HOME Articoli

Lo sai che? Pubblicato il 1 dicembre 2016

Articolo di

Lo sai che? Assenze sul lavoro, che rischio?

> Lo sai che? Pubblicato il 1 dicembre 2016

Assenze ingiustificate e disinteresse per i compiti affidatigli: legittimo il licenziamento del dipendente.

Il dipendente in malattia deve preoccuparsi di comunicare, il più presto possibile, la propria assenza alla propria azienda: è vero che il certificato medico viaggia ormai in via telematica e che tale comunicazione viene fatta dall’Inps, ma è anche vero che il lavoratore ha l’obbligo di informare prontamente il proprio datore della sua assenza. Se non lo fa una sola volta, per quanto passibile di sanzione disciplinare, non rischia il posto; ma un comportamento recidivo di tale tipo può essere causa di licenziamento. Lo ha appena chiarito la Cassazione [1].

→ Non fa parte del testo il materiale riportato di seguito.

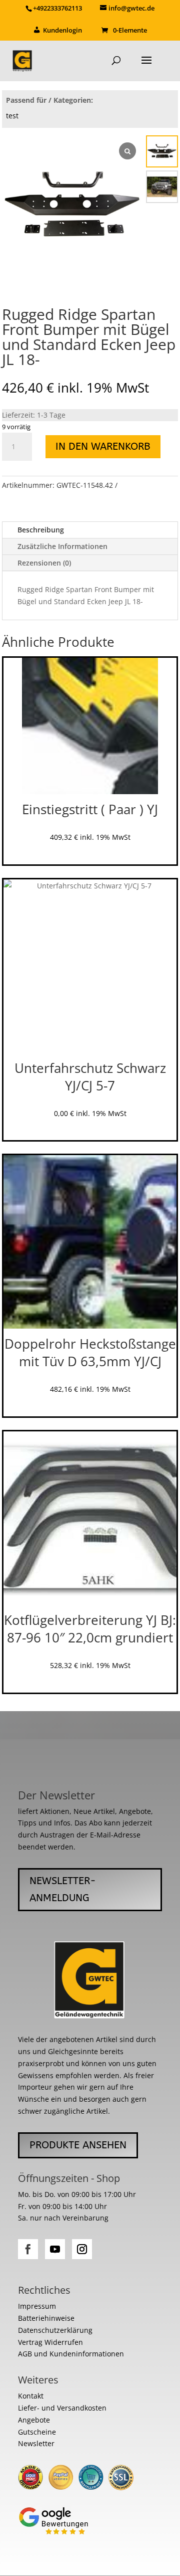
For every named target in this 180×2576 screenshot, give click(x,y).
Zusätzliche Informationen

Le frequenti assenze non preavvertite né giustificate sono un comportamento ritenuto sufficientemente grave per considerare impossibile la prosecuzione del rapporto di lavoro. È chiaro, in questo caso, il disinteresse del dipendente verso le proprie responsabilità. Specie quando a questi sono affidati compiti delicati.

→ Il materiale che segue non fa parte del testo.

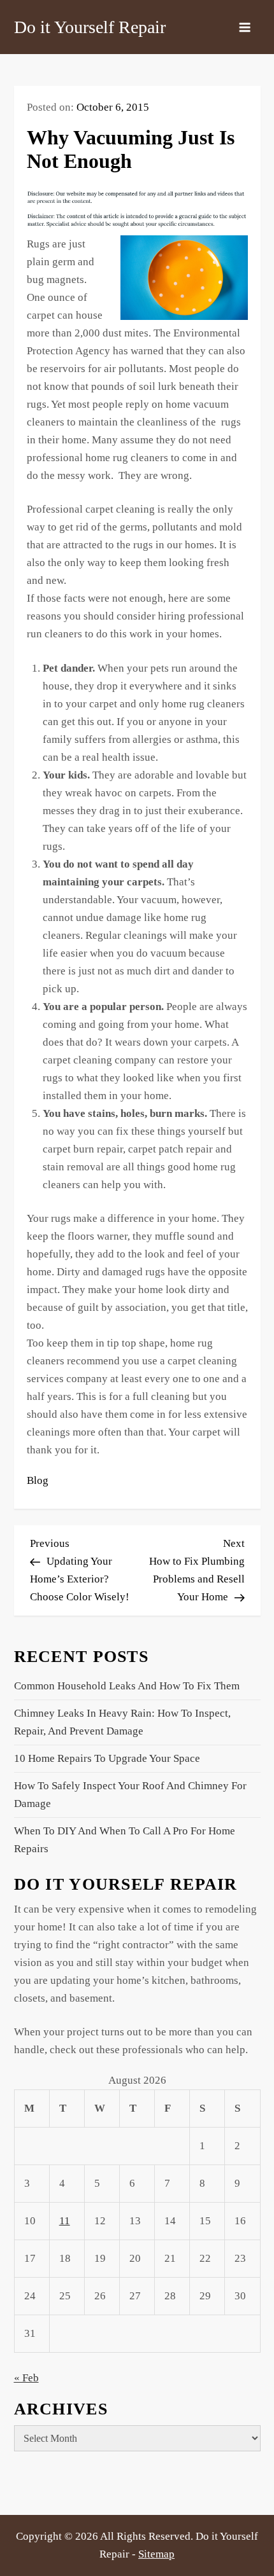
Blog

«Il certificato medico non basta?» potrebbe essere questa la giustificazione che il lavoratore negligente potrebbe dare dinanzi a una contestazione disciplinare di questo tipo. La risposta è assolutamente “no” e il dipendente deve essere diligente nel fornire una pronta comunicazione ai suoi capi. Anche perché il certificato medico ha un iter burocratico che il lavoratore, con una comunicazione immediata al proprio capo, potrebbe bypassare, consentendo all’azienda di provvedere per tempo ad organizzare la sostituzione del dipendente assente.

 

Come avviene la trasmissione del certificato medico? Molto semplice. Il lavoratore malato (sia nel settore pubblico che in quello privato) contatta il proprio medico per richiedere il certificato attestante l’assenza per malattia da presentare al relativo datore di lavoro. Il medico non è più tenuto a rilasciare il certificato cartaceo, ma effettua l’invio telematico di tale certificato all’Inps. A sua volta, l’istituto di previdenza rende disponibile l’attestato di malattia al datore di lavoro, tramite modalità telematica.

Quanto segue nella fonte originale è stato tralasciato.